The broader regional employment base includes industrial and manufacturing employers that can support workforce renter demand and commute-driven leasing. Notable nearby employer:
- International Paper — paper & packaging (38.1 miles)
Built in 1999, this 80-unit property is newer than much of the surrounding housing stock (1970 average), providing competitive positioning versus older assets while leaving room for targeted modernization to enhance performance. Neighborhood-level occupancy at 93.7% and a 56.2% renter-occupied housing share point to a stable tenant base, and home values relative to incomes suggest a high-cost ownership market that can sustain rental demand and retention, according to CRE market data from WDSuite.
Within a 3-mile radius, recent population growth, an increase in households, and smaller average household sizes point to a gradually expanding renter pool. Amenities skew toward daily needs (grocery, pharmacy, restaurants), supporting livability, while thinner park and café coverage and mixed safety signals warrant prudent underwriting and operational focus.
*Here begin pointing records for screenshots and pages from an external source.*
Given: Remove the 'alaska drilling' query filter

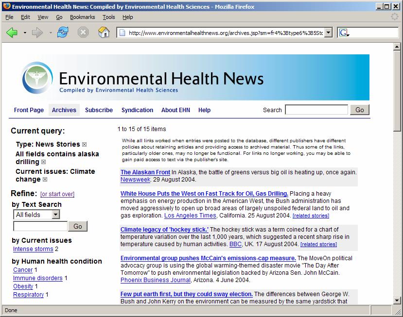Looking at the screenshot, I should tap(43, 162).
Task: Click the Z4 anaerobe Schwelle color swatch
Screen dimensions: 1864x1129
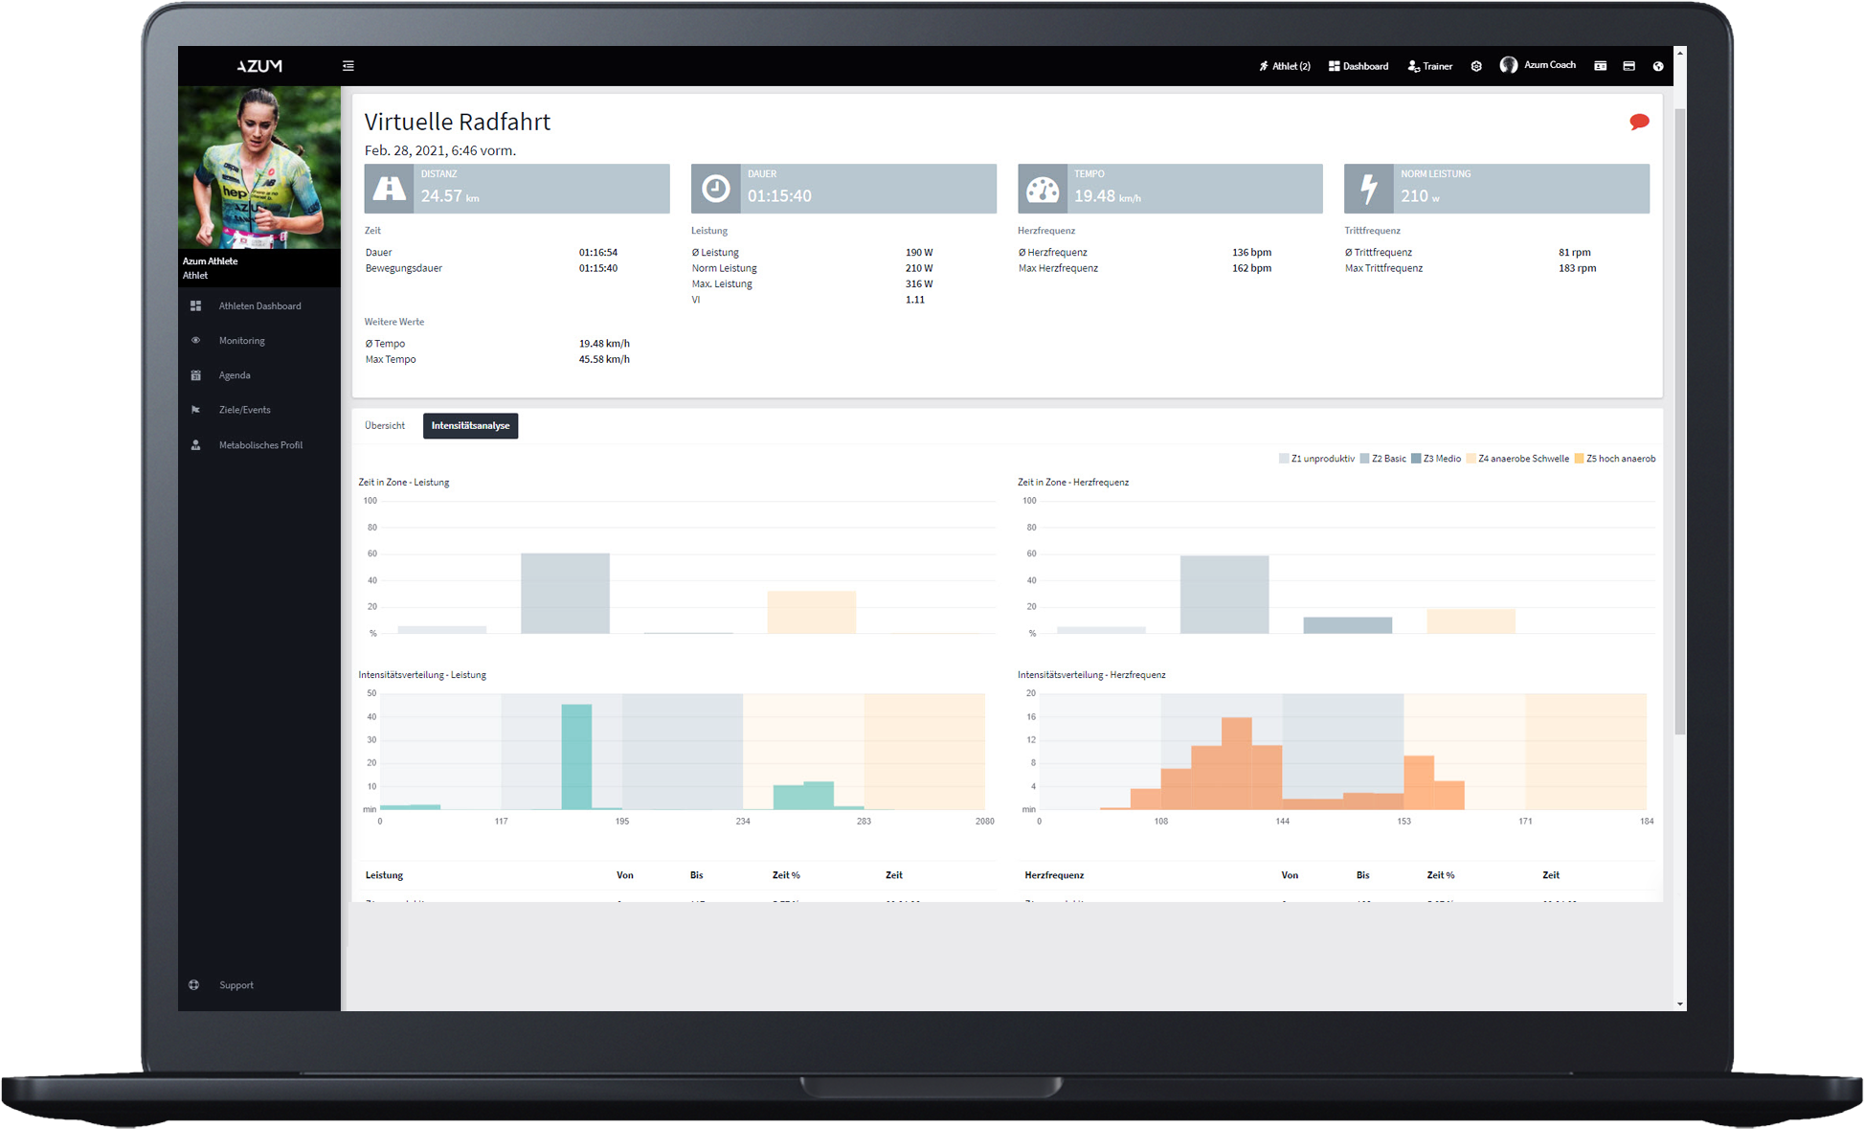Action: (1471, 459)
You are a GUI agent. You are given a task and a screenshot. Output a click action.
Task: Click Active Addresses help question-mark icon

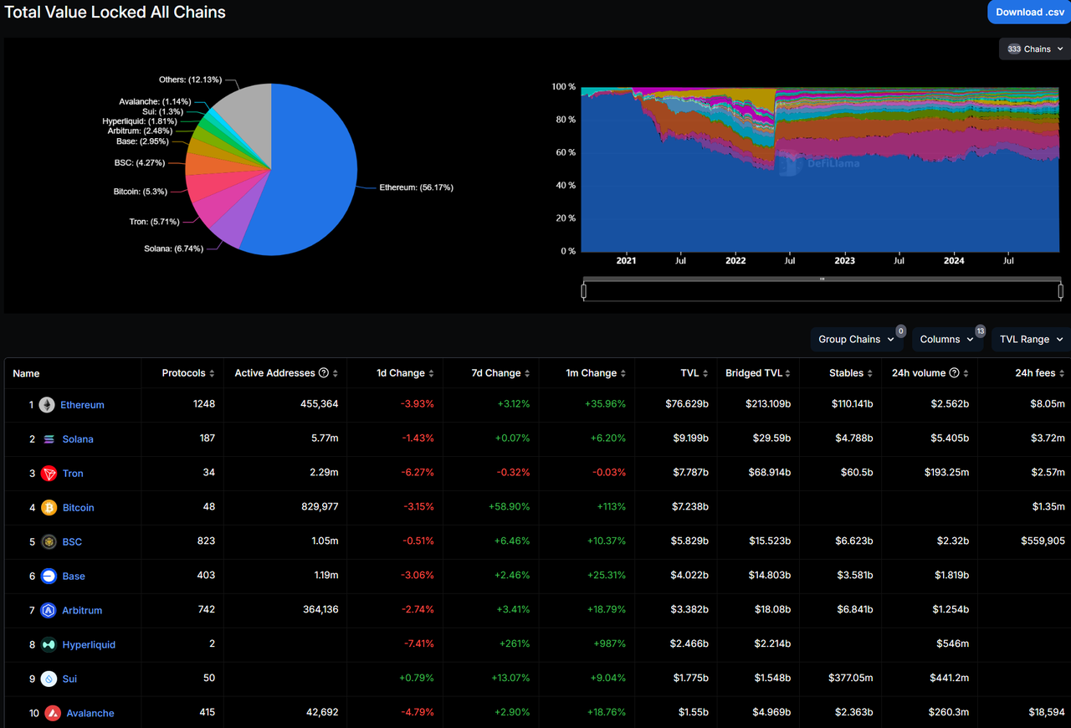click(x=324, y=373)
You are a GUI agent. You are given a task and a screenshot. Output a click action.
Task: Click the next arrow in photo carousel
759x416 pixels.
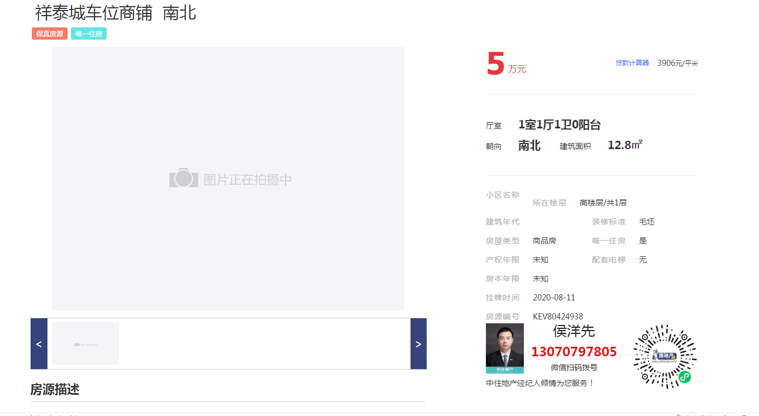click(418, 344)
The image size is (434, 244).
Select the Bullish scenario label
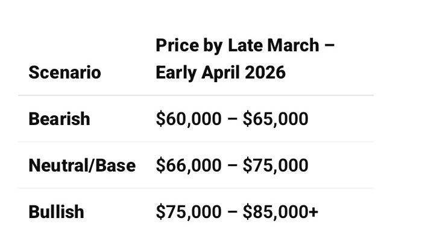pos(56,211)
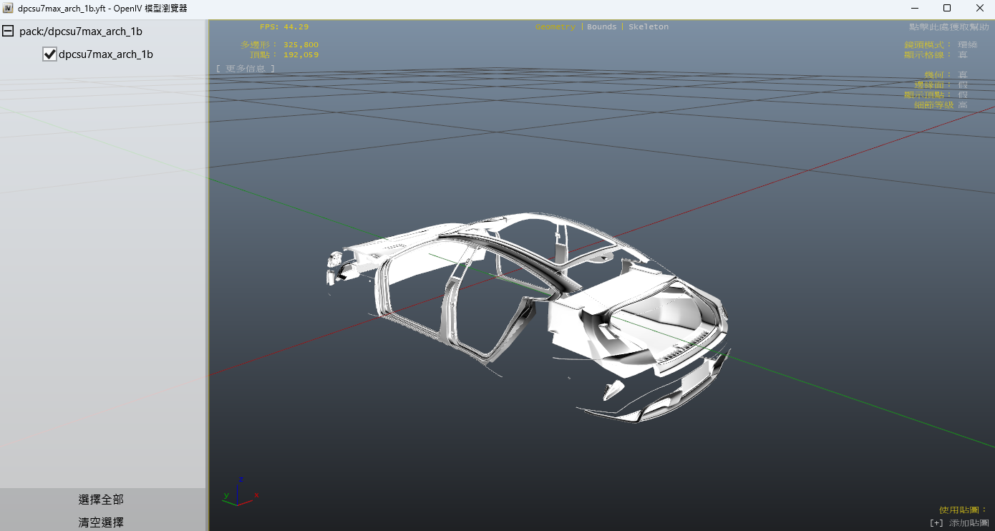The width and height of the screenshot is (995, 531).
Task: Switch to the Skeleton view tab
Action: pos(649,27)
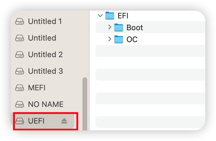Click the OC folder icon

click(119, 39)
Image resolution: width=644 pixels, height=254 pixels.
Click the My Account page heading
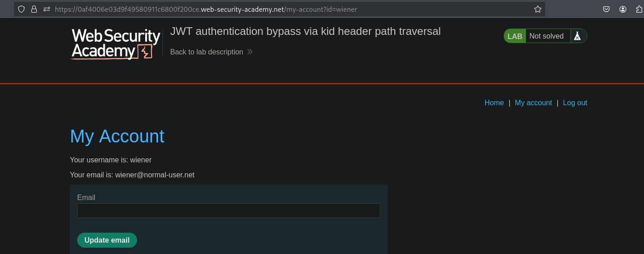pos(117,137)
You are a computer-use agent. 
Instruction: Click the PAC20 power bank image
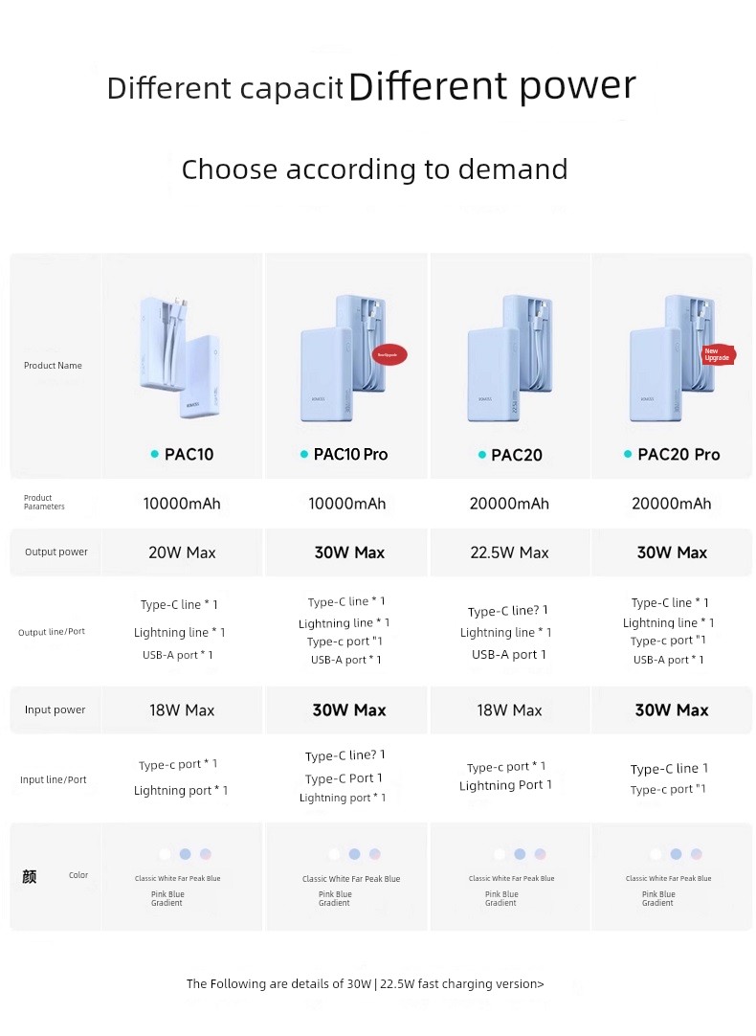coord(511,357)
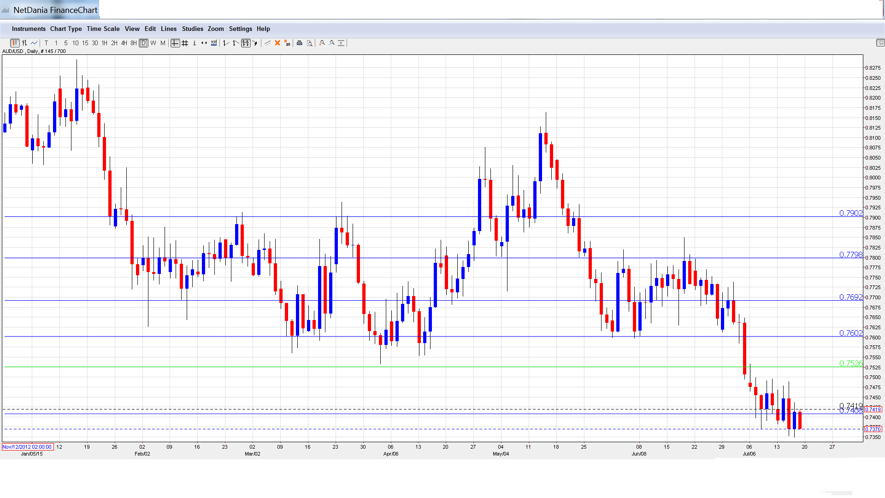
Task: Open the Chart Type menu
Action: point(66,29)
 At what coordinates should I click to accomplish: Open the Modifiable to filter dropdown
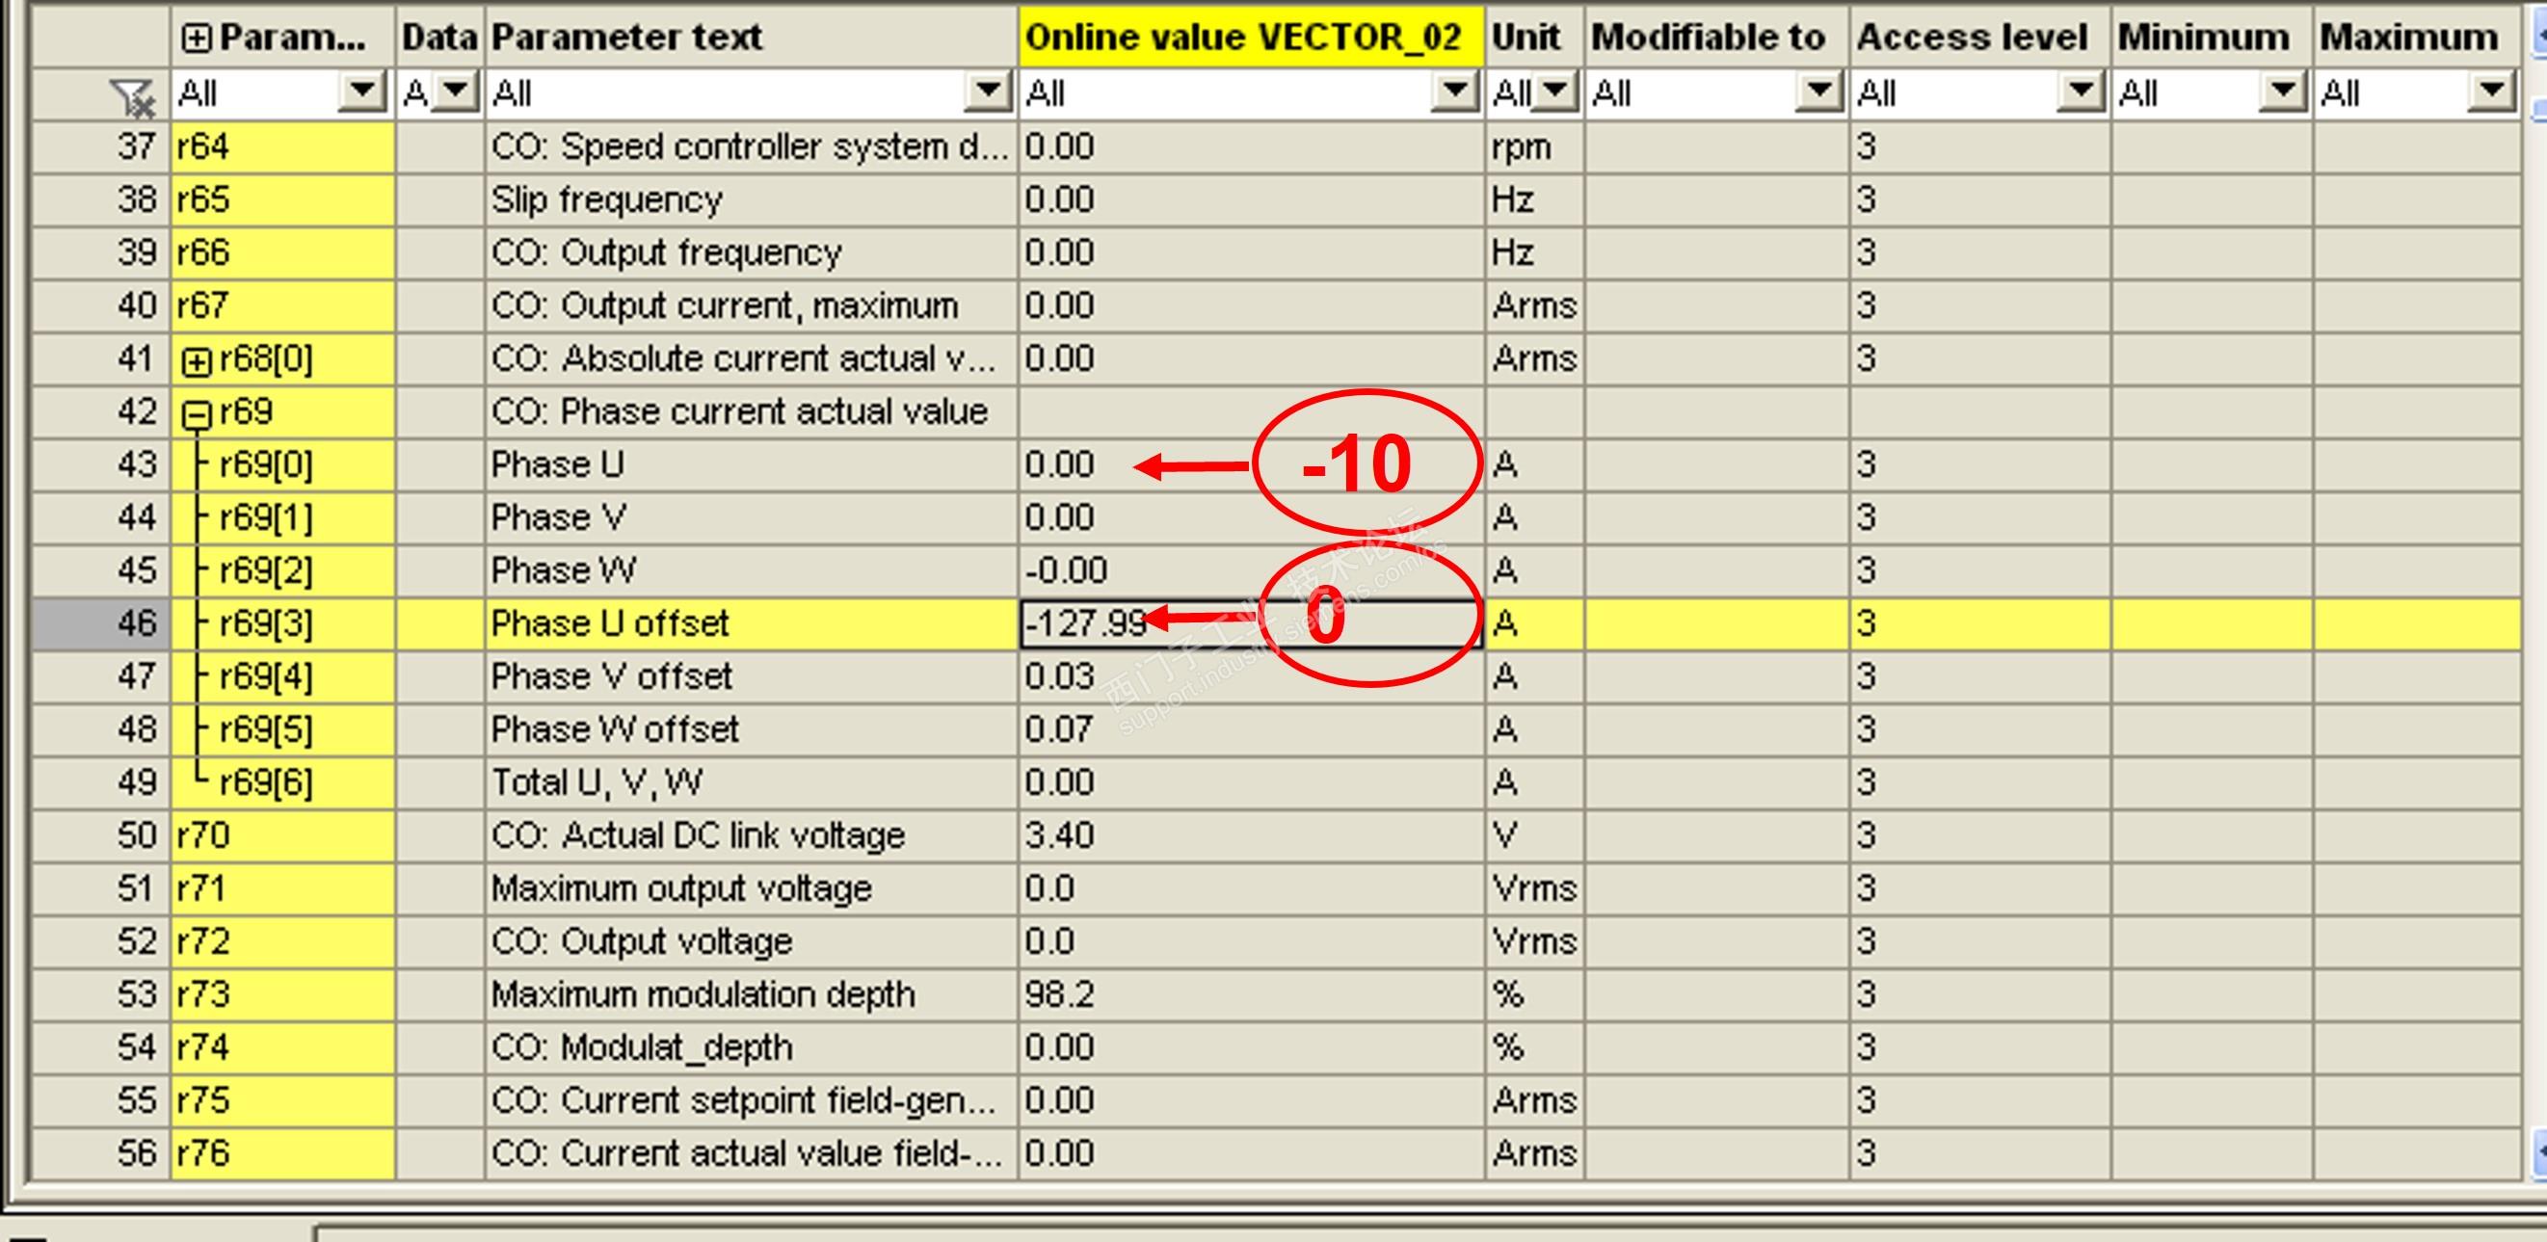(1818, 93)
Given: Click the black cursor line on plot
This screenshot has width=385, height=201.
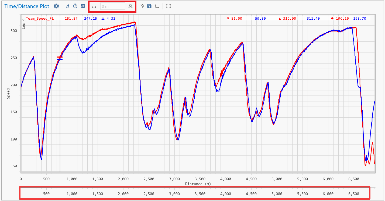Looking at the screenshot, I should 60,108.
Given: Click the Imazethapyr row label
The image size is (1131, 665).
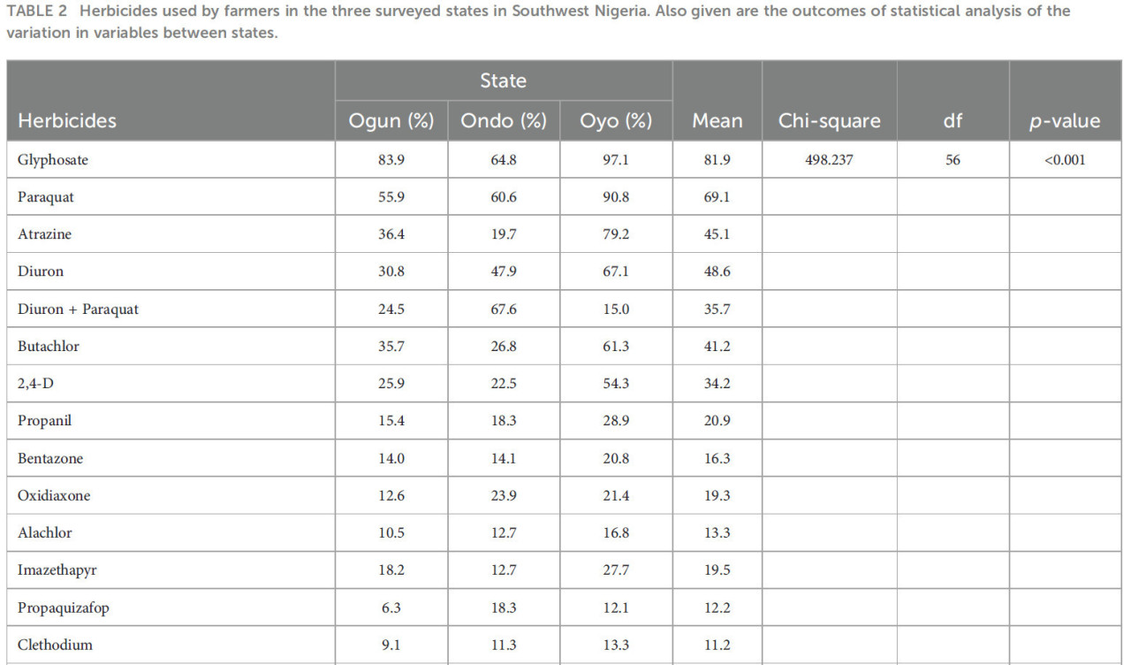Looking at the screenshot, I should [x=57, y=569].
- 1999 vintage offers competitive positioning versus older neighborhood stock, with value-add potential via selective upgrades.
- Neighborhood occupancy (93.7%) and strong renter concentration (56.2%) support leasing stability and demand depth.
- 3-mile radius shows population and household growth with smaller household sizes, expanding the tenant base over time.
- Daily-needs amenities (grocery, pharmacy, restaurants) bolster livability and retention potential.
- Risks: mixed safety trends, thinner parks/cafés nearby, and execution risk on renovations warrant conservative assumptions.